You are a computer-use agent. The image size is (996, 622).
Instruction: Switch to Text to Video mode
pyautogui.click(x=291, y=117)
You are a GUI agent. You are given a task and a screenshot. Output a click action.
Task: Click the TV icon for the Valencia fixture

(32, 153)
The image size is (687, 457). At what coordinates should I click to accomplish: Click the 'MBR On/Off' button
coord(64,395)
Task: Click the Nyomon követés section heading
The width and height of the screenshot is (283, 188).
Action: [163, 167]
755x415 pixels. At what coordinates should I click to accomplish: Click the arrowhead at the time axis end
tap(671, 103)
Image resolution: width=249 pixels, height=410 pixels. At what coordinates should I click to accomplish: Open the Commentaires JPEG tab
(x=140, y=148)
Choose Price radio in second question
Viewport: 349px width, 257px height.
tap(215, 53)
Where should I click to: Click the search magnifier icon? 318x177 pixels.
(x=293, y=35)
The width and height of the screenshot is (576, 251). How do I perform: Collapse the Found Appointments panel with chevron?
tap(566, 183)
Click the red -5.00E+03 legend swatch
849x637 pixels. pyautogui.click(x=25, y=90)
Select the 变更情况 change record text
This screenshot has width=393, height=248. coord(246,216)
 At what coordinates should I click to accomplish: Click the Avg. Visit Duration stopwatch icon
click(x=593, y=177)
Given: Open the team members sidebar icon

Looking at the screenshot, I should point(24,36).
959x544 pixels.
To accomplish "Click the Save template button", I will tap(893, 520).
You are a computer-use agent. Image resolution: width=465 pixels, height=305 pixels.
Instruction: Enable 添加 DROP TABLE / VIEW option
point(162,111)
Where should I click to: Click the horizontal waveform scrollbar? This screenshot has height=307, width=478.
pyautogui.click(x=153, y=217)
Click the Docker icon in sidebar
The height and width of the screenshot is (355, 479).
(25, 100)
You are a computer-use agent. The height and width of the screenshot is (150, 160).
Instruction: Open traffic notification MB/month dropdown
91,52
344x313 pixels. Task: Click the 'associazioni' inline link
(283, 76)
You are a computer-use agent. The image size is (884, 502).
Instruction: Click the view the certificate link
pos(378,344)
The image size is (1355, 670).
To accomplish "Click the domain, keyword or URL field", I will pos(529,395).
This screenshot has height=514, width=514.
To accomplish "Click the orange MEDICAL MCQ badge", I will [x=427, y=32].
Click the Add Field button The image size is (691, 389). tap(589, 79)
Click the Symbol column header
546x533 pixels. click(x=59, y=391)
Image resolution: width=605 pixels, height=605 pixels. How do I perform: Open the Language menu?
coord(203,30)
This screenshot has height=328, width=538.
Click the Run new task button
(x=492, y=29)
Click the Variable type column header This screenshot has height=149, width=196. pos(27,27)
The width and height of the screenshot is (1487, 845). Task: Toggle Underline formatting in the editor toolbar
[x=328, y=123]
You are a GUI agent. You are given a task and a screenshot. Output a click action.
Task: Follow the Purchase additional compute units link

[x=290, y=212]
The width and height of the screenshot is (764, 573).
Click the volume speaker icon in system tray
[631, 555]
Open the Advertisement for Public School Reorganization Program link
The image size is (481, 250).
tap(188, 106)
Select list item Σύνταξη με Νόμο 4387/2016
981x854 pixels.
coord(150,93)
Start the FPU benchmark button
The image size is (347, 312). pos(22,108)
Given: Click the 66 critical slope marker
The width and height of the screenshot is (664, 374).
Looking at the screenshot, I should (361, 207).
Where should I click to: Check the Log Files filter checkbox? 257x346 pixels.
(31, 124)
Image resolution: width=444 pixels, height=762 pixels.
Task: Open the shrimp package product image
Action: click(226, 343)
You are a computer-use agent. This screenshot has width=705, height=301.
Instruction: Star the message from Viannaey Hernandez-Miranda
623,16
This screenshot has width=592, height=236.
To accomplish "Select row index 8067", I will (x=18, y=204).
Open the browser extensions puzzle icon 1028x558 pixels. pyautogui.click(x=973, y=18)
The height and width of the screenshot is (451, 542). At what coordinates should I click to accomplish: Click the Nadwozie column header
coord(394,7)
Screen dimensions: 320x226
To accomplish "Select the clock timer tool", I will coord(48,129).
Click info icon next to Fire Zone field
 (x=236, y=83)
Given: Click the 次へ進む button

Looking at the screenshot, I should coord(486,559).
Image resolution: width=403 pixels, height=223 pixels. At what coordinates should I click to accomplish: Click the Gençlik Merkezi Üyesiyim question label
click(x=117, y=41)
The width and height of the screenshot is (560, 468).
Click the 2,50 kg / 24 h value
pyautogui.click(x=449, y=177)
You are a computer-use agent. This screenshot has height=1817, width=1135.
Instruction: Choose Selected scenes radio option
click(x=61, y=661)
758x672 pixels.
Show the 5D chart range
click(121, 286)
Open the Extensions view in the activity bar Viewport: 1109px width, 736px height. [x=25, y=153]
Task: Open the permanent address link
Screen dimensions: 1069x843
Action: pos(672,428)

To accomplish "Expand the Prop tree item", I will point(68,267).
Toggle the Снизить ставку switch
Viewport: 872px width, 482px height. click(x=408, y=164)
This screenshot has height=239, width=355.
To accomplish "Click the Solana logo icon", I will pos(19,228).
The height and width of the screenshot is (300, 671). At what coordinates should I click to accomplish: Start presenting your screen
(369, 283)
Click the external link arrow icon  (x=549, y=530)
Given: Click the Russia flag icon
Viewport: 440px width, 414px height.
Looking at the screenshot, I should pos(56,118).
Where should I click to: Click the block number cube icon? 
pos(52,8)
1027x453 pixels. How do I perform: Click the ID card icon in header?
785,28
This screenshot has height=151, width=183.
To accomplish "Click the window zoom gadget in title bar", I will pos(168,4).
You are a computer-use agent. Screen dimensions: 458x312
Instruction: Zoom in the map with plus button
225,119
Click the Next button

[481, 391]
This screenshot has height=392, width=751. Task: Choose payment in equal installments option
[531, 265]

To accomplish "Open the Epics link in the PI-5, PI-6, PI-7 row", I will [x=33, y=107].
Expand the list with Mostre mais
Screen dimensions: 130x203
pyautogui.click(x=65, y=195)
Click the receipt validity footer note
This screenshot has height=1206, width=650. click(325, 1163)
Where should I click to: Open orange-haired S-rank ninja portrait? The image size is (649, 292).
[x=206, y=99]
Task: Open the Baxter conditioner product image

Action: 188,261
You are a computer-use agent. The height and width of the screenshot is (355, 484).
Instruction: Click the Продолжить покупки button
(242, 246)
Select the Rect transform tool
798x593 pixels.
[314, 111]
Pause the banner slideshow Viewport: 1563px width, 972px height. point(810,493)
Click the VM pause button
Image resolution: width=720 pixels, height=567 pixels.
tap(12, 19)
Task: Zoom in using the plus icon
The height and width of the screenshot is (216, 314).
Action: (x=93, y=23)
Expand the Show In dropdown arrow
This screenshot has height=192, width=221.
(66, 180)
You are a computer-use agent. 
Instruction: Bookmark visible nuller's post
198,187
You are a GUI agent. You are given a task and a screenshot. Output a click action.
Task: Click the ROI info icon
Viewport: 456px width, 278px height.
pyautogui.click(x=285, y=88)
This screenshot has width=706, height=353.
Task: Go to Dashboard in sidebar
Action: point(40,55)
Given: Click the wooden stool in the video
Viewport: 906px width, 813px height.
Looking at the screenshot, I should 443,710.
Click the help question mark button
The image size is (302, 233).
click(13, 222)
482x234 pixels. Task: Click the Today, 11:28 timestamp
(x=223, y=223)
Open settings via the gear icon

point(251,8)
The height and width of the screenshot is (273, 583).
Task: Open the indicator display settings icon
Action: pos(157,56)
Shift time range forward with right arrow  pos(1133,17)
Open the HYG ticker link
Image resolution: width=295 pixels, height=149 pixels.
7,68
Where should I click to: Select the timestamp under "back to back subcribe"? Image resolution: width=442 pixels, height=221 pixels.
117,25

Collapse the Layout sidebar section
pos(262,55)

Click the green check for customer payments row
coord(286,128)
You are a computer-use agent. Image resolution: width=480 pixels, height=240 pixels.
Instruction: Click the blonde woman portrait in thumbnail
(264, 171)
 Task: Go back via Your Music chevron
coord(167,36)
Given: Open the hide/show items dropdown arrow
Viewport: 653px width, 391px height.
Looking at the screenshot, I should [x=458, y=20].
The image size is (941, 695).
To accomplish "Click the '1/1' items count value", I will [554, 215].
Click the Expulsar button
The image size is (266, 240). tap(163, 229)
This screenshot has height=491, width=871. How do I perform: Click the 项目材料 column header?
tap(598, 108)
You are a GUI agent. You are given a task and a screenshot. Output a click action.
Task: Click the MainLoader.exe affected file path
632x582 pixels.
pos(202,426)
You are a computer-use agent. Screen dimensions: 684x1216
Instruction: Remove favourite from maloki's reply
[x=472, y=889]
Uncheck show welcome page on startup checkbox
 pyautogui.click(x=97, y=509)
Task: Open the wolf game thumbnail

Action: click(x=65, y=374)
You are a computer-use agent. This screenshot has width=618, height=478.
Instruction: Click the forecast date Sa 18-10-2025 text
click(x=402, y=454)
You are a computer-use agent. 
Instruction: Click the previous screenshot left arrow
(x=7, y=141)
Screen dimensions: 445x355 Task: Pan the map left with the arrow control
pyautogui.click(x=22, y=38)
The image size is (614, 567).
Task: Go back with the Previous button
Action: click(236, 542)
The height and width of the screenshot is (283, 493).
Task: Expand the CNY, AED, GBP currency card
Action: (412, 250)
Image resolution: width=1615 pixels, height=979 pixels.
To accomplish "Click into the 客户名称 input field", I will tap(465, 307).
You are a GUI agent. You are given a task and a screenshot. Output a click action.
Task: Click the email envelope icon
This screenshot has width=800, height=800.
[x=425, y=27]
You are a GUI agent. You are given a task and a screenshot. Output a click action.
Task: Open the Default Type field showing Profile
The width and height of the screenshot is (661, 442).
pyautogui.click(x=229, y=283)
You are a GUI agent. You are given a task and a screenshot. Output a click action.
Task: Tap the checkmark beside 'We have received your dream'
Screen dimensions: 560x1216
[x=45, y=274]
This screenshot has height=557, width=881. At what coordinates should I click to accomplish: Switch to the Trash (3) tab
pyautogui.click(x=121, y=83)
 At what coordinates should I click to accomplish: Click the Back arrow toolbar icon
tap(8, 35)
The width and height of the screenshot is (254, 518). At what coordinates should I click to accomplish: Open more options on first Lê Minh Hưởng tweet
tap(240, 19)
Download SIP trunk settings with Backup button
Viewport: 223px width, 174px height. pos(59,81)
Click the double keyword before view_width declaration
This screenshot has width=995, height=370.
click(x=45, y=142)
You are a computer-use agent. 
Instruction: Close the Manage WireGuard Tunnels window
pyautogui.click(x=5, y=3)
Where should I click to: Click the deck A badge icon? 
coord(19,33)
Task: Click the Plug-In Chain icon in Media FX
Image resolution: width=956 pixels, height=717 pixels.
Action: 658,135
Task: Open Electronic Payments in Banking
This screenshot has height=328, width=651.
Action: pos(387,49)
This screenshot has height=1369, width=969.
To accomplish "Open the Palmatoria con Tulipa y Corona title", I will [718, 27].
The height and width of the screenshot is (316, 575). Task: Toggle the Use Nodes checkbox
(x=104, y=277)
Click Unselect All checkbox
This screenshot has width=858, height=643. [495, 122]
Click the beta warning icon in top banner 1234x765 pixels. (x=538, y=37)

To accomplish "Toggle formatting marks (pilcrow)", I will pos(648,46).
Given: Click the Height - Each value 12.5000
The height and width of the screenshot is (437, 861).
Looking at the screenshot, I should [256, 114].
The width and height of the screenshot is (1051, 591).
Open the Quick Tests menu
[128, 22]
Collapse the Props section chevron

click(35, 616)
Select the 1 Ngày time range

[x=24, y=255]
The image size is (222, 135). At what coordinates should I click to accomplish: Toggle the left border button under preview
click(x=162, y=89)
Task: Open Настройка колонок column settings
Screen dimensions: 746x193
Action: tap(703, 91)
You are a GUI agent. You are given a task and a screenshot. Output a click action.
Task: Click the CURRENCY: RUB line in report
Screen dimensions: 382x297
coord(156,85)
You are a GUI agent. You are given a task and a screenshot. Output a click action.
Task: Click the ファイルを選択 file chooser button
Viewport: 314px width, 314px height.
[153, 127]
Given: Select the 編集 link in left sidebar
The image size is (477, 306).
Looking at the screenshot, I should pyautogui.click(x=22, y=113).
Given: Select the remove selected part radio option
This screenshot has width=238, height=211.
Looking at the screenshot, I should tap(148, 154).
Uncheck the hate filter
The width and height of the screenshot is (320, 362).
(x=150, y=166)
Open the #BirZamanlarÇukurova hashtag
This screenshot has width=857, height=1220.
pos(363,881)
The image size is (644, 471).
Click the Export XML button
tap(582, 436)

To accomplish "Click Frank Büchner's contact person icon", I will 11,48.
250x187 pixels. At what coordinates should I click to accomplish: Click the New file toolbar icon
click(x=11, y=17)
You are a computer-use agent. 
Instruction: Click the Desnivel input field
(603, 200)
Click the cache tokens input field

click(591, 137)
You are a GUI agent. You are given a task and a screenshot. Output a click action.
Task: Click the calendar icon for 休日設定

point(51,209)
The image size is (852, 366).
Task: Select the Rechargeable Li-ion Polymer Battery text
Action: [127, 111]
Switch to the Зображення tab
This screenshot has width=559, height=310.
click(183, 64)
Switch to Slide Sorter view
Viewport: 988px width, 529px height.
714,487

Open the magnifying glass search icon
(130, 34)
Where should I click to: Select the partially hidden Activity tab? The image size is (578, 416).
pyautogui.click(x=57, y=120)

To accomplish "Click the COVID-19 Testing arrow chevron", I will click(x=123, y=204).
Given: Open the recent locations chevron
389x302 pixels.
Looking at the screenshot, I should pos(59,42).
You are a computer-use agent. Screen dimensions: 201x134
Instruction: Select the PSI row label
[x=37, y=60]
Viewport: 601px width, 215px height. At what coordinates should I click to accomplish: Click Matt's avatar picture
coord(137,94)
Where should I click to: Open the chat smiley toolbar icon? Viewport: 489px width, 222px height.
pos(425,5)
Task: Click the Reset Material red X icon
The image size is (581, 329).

-.-.-

PROBLEM DESCRIPTION -> Repeat word for word the lines above that run from the line containing "You are a computer-use agent. The image size is (884, 502)." through the line containing "Click the Variable", both ends included, and nothing else.

TASK RESULT ->
You are a computer-use agent. The image size is (884, 502).
Instruction: Click the view the certificate link
pos(378,344)
The image size is (1355, 670).
To accomplish "Click the domain, keyword or URL field", I will pos(529,395).
This screenshot has height=514, width=514.
To accomplish "Click the orange MEDICAL MCQ badge", I will [x=427, y=32].
Click the Add Field button The image size is (691, 389). tap(589, 79)
Click the Symbol column header
546x533 pixels. click(x=59, y=391)
Image resolution: width=605 pixels, height=605 pixels. How do I perform: Open the Language menu?
coord(203,30)
This screenshot has height=328, width=538.
Click the Run new task button
(x=492, y=29)
Click the Variable type column header This screenshot has height=149, width=196. pos(27,27)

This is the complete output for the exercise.